» Selected excerpt

*** Block opens ***

Those who in the past had been the targets of technical kibitzing, domestic skepticism, and political pressure now were lauded by the American press for having "stuck by their guns." Periodicals praised Hugh L. Dryden, Robert R. Gilruth, Williams, Faget, Kraft, George M. Low, and Hartley A. Soulé, the "leaders of this technical team who did their work on civil service pay and sold no serial rights to national magazines. . . ."52

The MA-6 honors and celebrations consumed several days. Glenn, his family, Vice-President Johnson, and the Mercury entourage passed in review on February 26 before an estimated 250,000 people lining rainy streets in Washington, after which the astronaut gave a 20-minute informal report to a joint session of Congress. New York City proclaimed March 1 "John Glenn Day," and Mayor Robert Wagner presented medals to Glenn and Gilruth. The next day there was an informal reception in honor of the orbiting American at United Nations Headquarters. Glenn then journeyed to his home town, New Concord (population 2,300), Ohio, where about 75,000 greeted him on March 3.

While everyone else feted Glenn, Mercury and contractor engineers at the Cape subjected his spaceship to a minute examination. Except for the usual discoloration, the interior and exterior of the capsule were in excellent condition. In several places where there were separations between the shingles, deposits of aluminum alloy had accumulated from the disintegration of the retrorocket package during reentry. A brownish film of undetermined origin covered the exterior surface of the window. Heatshield slices and cores showed about the same minor char depth found after the MA-4 and MA-5 missions; the center plug was sticking out about half an inch. There was also a wedge-shaped darker area on the shield, striated by several radial marks about four inches long, which the inspectors theorized was caused by the slipping retropack. [436] The investigation team also found that the rotary switch that was to be actuated by the heatshield deployment had a loose stem, causing the electrical contact to break when the stem was moved up and down. This, they believed, accounted for the false deploy signal that worried everyone so much during the flight. Although there were several tears in the landing bag, caused either by impact or retrieval handling, for the first time no cables or straps in the landing system were broken. And while the lower pressure bulkhead again was slightly damaged, the equipment there escaped harm.53

After this thorough postflight analysis, Glenn's spacecraft, McDonnell capsule No. 13, went on a global tour, popularly known as the "fourth orbit of Friendship 7." Literally millions of people stood patiently in line to look inside the spacecraft as it was exhibited in 17 countries and Hawaii. By August 1962 Friendship 7 had reached the "Century 21 Exposition" at Seattle. There, thousands more viewed the craft that had carried man on an orbital journey through space. Finally, on the first anniversary of its voyage, Friendship 7 came officially to rest near the Wright Brothers' original airplane and Lindbergh's Spirit of St. Louis in the Smithsonian Institution.54

50 Astronautical and Aeronautical Events of 1962, 18. See Senate Committee on Aeronautical and Space Sciences, 87 Cong., 2 sess. (1962), Orbital Flight of John H. Glenn, Jr., for testimony of astronauts and NASA officials, Feb. 28, 1962.

51 "Free World Media Treatment of First U.S. Orbital Flight," a file of reports assembled at NASA Hq., March 5, 1962.

52 Aviation Week, LXXVI (Feb. 26, 1962). Robert R. Gilruth also was the cover subject for Missiles and Rockets, X (March 19, 1962). The same issue of the magazine said in an editorial: "It is always a pleasure to sing about an unsung hero. . . . While Astronaut John Glenn was swinging around the earth in Friendship 7 . . . Robert Gilruth had his feet planted firmly on the ground in Mercury Control." Gilruth had just been awarded the Robert H. Goddard Memorial Trophy on March 16, 1962, by the National Rocket Club.

53 Astronautical and Aeronautical Events of 1962, 22, 27; Friendship 7 tour files, MSC Hist. Archives; Grimwood, Mercury Chronology, 184. The text of Glenn's address to the joint session of Congress may be found in the Washington Post for Feb. 27, 1962.

54 Reports and photographs concerning the "Fourth Orbit of Friendship 7" are filed in the MSC Hist. Archives.

*** Block closes ***

» What you need to do
1. According to the passage on Friendship 7, where did the spacecraft officially come to rest on the first anniversary of its voyage?
2. Transcribe everything in the passage on Friendship 7 from "50 Astronautical and" down to "March 5, 1962.".

(Records excerpted from a collection)
*** Block opens ***

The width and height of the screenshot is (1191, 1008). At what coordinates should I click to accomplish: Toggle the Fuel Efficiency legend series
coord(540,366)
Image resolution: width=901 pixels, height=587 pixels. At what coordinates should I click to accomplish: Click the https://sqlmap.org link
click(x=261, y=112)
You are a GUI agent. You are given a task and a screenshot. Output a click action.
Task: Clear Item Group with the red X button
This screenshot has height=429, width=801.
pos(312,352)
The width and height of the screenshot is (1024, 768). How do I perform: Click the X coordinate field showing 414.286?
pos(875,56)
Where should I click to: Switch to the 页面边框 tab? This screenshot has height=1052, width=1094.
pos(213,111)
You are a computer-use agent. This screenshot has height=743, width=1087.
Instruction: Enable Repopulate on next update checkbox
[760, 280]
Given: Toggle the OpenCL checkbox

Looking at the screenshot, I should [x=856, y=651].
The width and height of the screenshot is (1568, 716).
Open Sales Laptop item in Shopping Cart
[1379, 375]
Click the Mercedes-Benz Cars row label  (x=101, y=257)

*** Block closes ***

» Responses
1. In the Smithsonian Institution, near the Wright Brothers' original airplane and Lindbergh's Spirit of St. Louis.

2.
50 Astronautical and Aeronautical Events of 1962, 18. See Senate Committee on Aeronautical and Space Sciences, 87 Cong., 2 sess. (1962), Orbital Flight of John H. Glenn, Jr., for testimony of astronauts and NASA officials, Feb. 28, 1962.

51 "Free World Media Treatment of First U.S. Orbital Flight," a file of reports assembled at NASA Hq., March 5, 1962.